BEGIN Data in this exercise

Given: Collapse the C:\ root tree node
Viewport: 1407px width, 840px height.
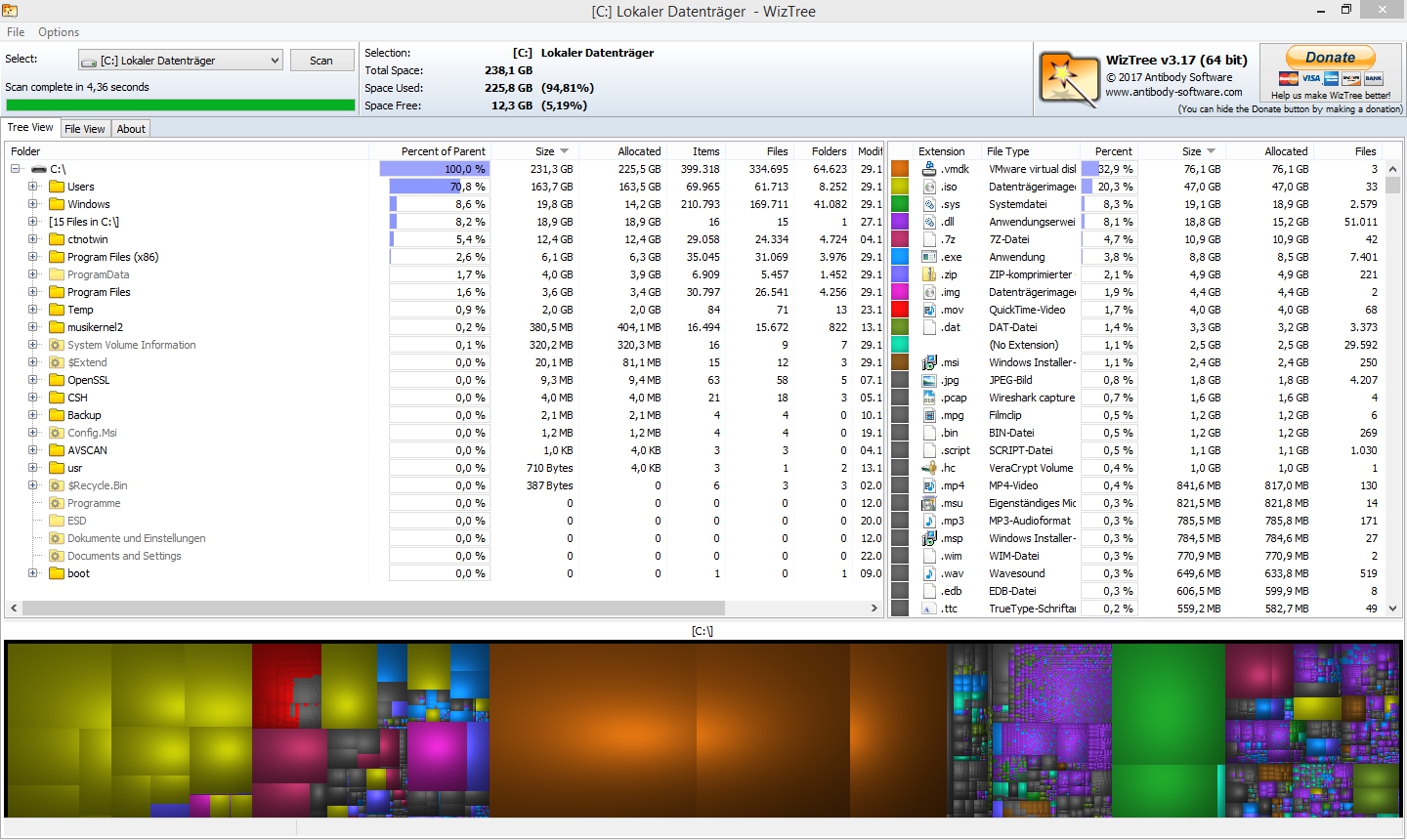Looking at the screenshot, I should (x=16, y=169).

END Data in this exercise
BEGIN Data in this exercise

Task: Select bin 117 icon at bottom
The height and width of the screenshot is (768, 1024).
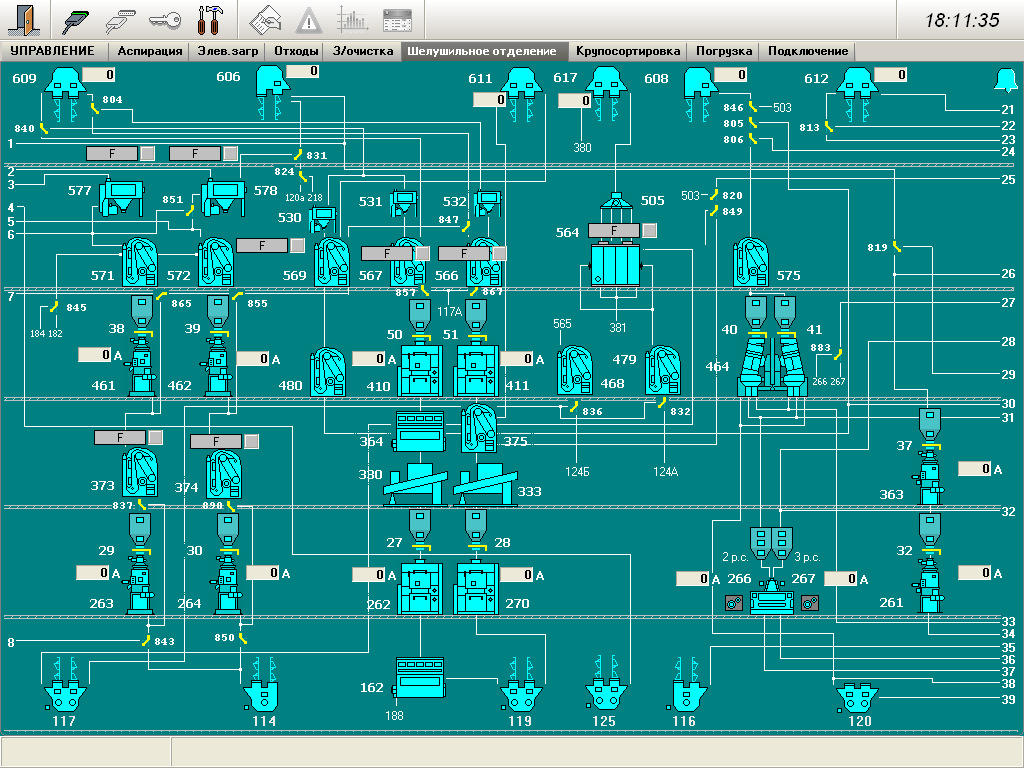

END Data in this exercise

Repeat, exactly as they stand above, the lines from the line with "Task: Select bin 117 icon at bottom" to the line with "The height and", both lines included.

Solved problem:
Task: Select bin 117 icon at bottom
The height and width of the screenshot is (768, 1024).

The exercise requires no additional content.